§ Completa quanto segue:
1. Riscrivi il testo sulle dipendenze da "Mi drogo di" a "sport. E di cibo.", mettendo "calcio" al posto di "pallacanestro".
2. Nel testo sulle dipendenze, di quale città si dichiara drogato chi scrive?
3. Prosegui il testo sulle dipendenze a partire dalla sua ultima frase.

Da poco mi
sono reso conto di essere drogato. Ma non uno di quelli che si fa di cocaina,
metanfetamina, acidi o chissà che. Sono drogato di cose “belle”, che poi quando
sei in astinenza non sono poi così belle.
Sono drogato
di situazioni, di emozioni, di sensazioni.
Mi drogo di
alcune persone in modo così rapido e distruttivo che vado subito in
assuefazione, la mia mente chiede di più e di più e ancora di più, fino a
quando diventa un bisogno fisico, una mancanza, un bisogno impellente di
parlarci o starci insieme. E poi, da buon dipendente, è il momento di
disintossicarsi e poi della riabilitazione. Ma la dipendenza è un demone
paziente come il destino e che risorge come una fenice. E quindi il ciclo
continua.
Sono drogato
di alcune serie tv, sono drogato di sonno, sono drogato di pallacanestro ma
ogni tanto mi faccio anche di qualche altro sport. E di cibo.
Sono drogato
di viaggi, anche se non mi faccio una dose da anni.
Sono da
sempre drogato di amore. Ed è per questo motivo che sbaglio tante tante cose e
tante tante volte. Perché c’è sempre quella pulce nel mio orecchio e chissà se
se ne andrà mai; esattamente come il ricordo di un cibo che mangiavate solo
quando eravate tanto piccoli ma che vi piaceva da morire: potreste sentire quel
sapore in bocca, adesso, se ne aveste voglia. E così nella mia testa c’è sempre quella lucina
intermittente, flebile di lucciola che mi ricorda come sono stato e mi spinge a
riprovare quelle sensazioni, a “farmi ancora”. Ma mi hanno spacciato solo amore
tagliato male.
Sono drogato
di tramonti, di albe, di nuvole, di passeggiate sulla spiaggia.
Sono drogato
di Roma, perché non si può non essere drogati anche di lei.
Lo ammetto,
sono anche drogato di sesso, ma chi non lo è?!

§ Dati forniti:
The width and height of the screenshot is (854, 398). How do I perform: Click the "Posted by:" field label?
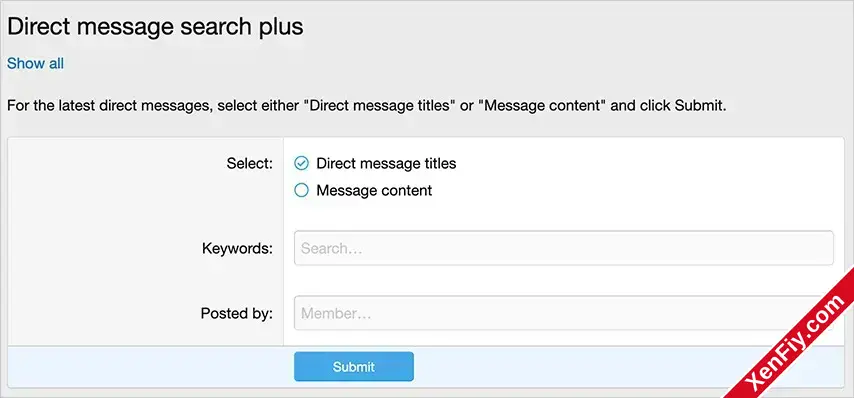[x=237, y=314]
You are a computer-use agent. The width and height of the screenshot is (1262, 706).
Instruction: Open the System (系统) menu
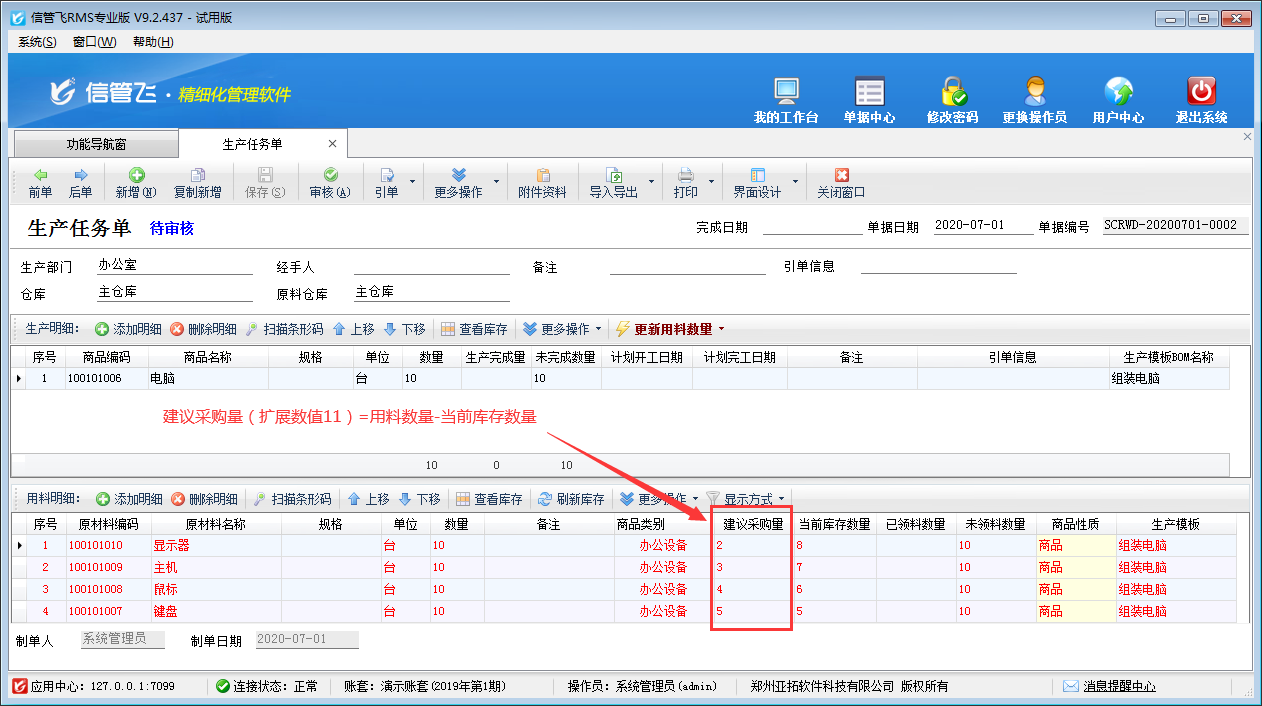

...

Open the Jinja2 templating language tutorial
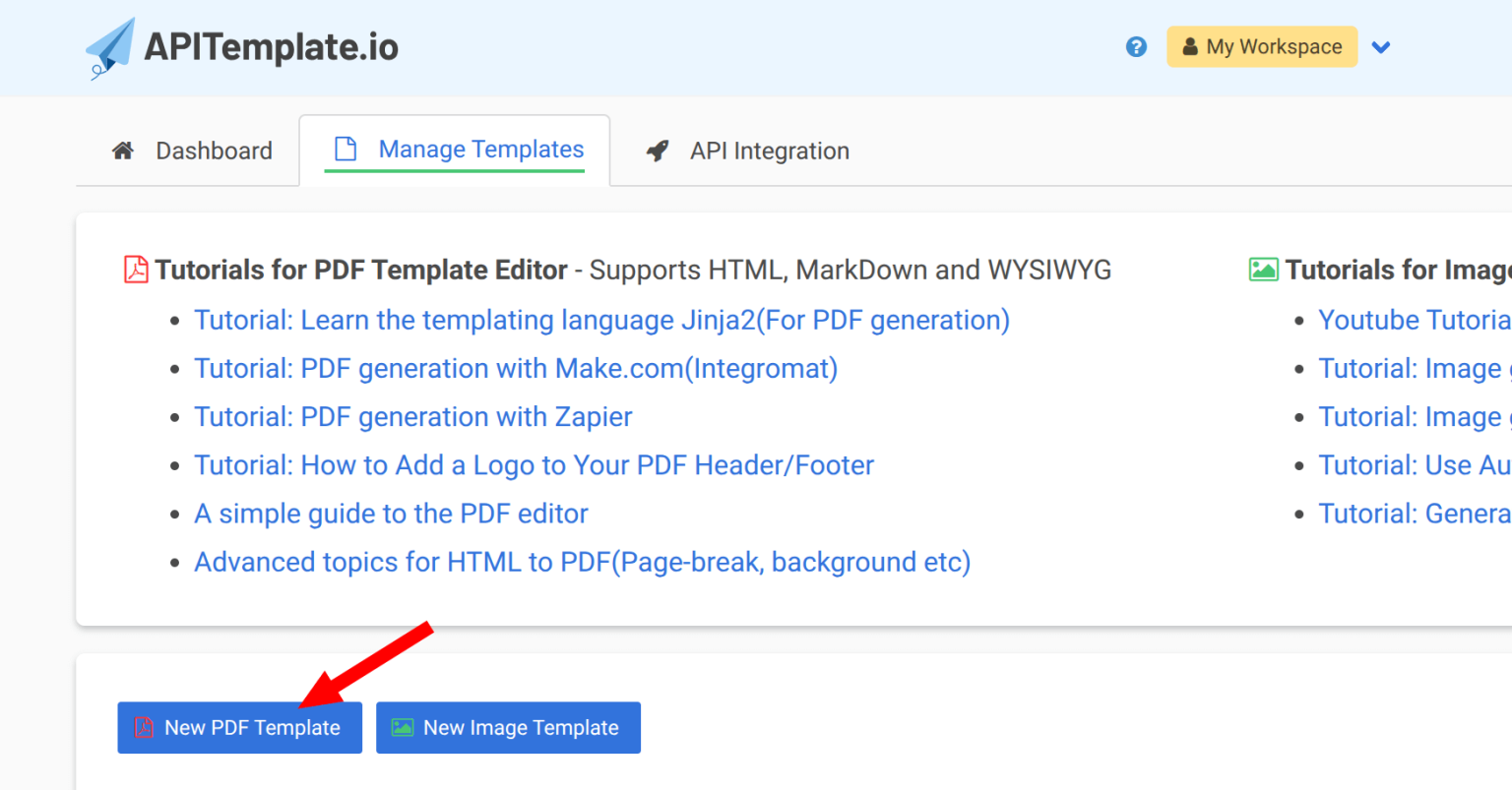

...

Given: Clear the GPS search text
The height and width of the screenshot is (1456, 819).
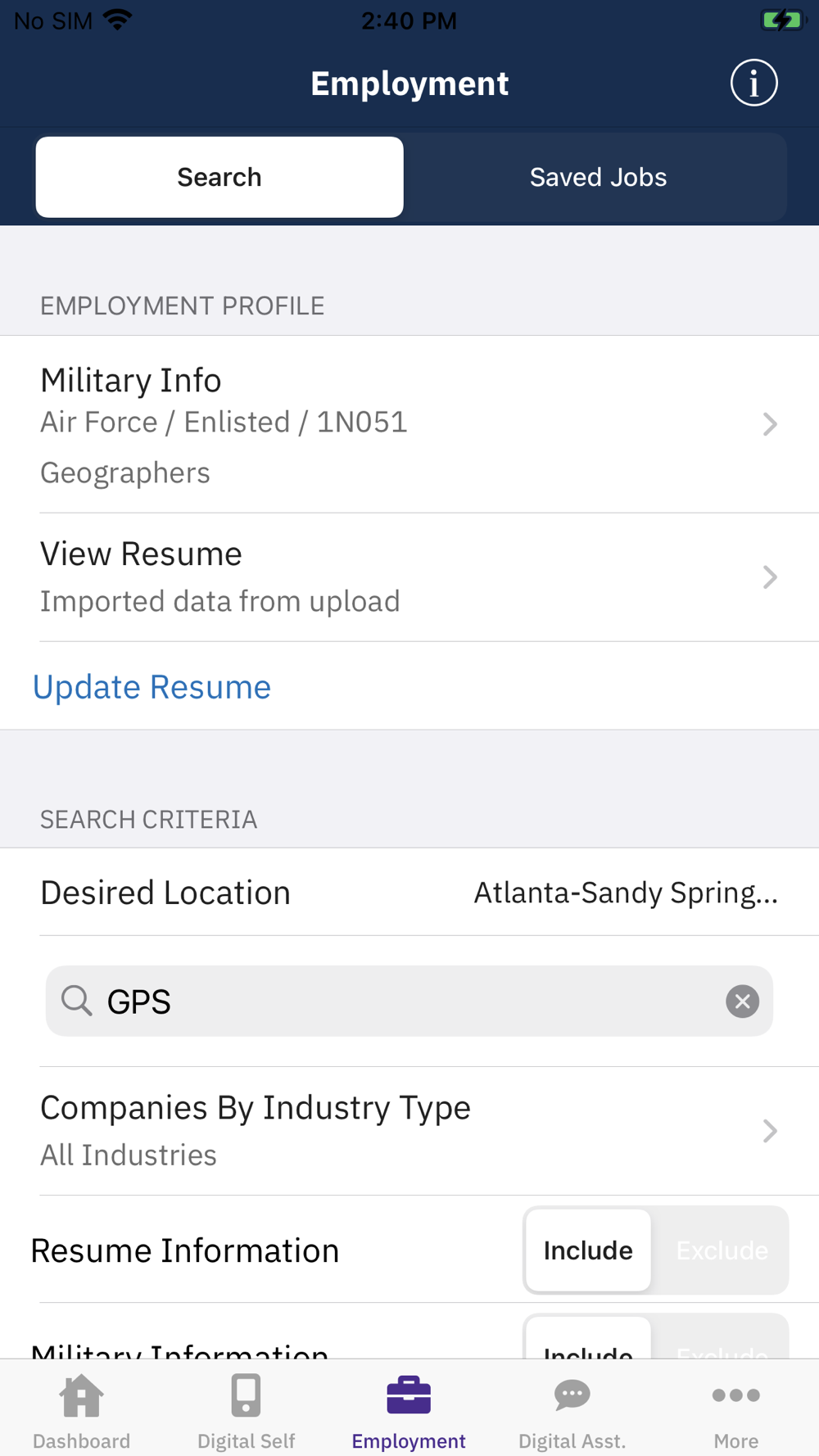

§ Risultati in ordine:
1.
Mi drogo di
alcune persone in modo così rapido e distruttivo che vado subito in
assuefazione, la mia mente chiede di più e di più e ancora di più, fino a
quando diventa un bisogno fisico, una mancanza, un bisogno impellente di
parlarci o starci insieme. E poi, da buon dipendente, è il momento di
disintossicarsi e poi della riabilitazione. Ma la dipendenza è un demone
paziente come il destino e che risorge come una fenice. E quindi il ciclo
continua.
Sono drogato
di alcune serie tv, sono drogato di sonno, sono drogato di calcio ma
ogni tanto mi faccio anche di qualche altro sport. E di cibo.

2. Di Roma.

3.
E di libri. Credevo
di essermi disintossicato, e invece eccomi qui, a sedermi sulla scalinata di
trinità dei monti a leggere, a chiedere un caffè ed un muffin alla barista
della Feltrinelli perché sticazzi mi fermo un’ora in questa caffetteria ed
inizio il libro che ho appena comprato di sotto; e pure un succo di frutta che
sto muffin m’è rimasto un po’ in gola, grazie. A bramare un mezzo di trasporto
su cui sedermi per leggere, a sperare egoisticamente che sia in ritardo per
poter leggere di più. Contare le pagine che mancano alla fine del capitolo, e
del prossimo, e di quello dopo ancora, e del libro per vedere se riesco a
finirlo prima di arrivare a casa. A saltare i paragrafi per sapere cosa succede
dopo, con occhi golosi, vogliosi, di chi vede una ragazza che si spoglia alla
finestra del palazzo di fronte e se ne va sul più bello; di chi ha bisogno di
iniettarsi qualcosa nella corteccia cerebrale. A scusarmi con il libro per non
essermelo gustato fino in fondo, spinto da questa maniacale voglia di andare
oltre, di volerne ancora e ancora e ancora. Ad innamorarmi dei personaggi, a
condividere le loro esperienze, a sentire le loro emozioni, a piangere quando
muoiono e piangere quando si innamorano. Ad essere arrabbiati con l’autore
quando finisce il libro perché ha ucciso uno di loro, per non aver inserito
altre 300 pagine che te ne avrebbero fatte chiedere altre 400, a mandarlo
affanculo perché ti ha fatto innamorare di una persona che esiste solo su carta
e che tu invece andrai a cercare in giro per mesi, sperando che qualcuno almeno
un po’ ci assomigli.
Che dite, valgono come droghe?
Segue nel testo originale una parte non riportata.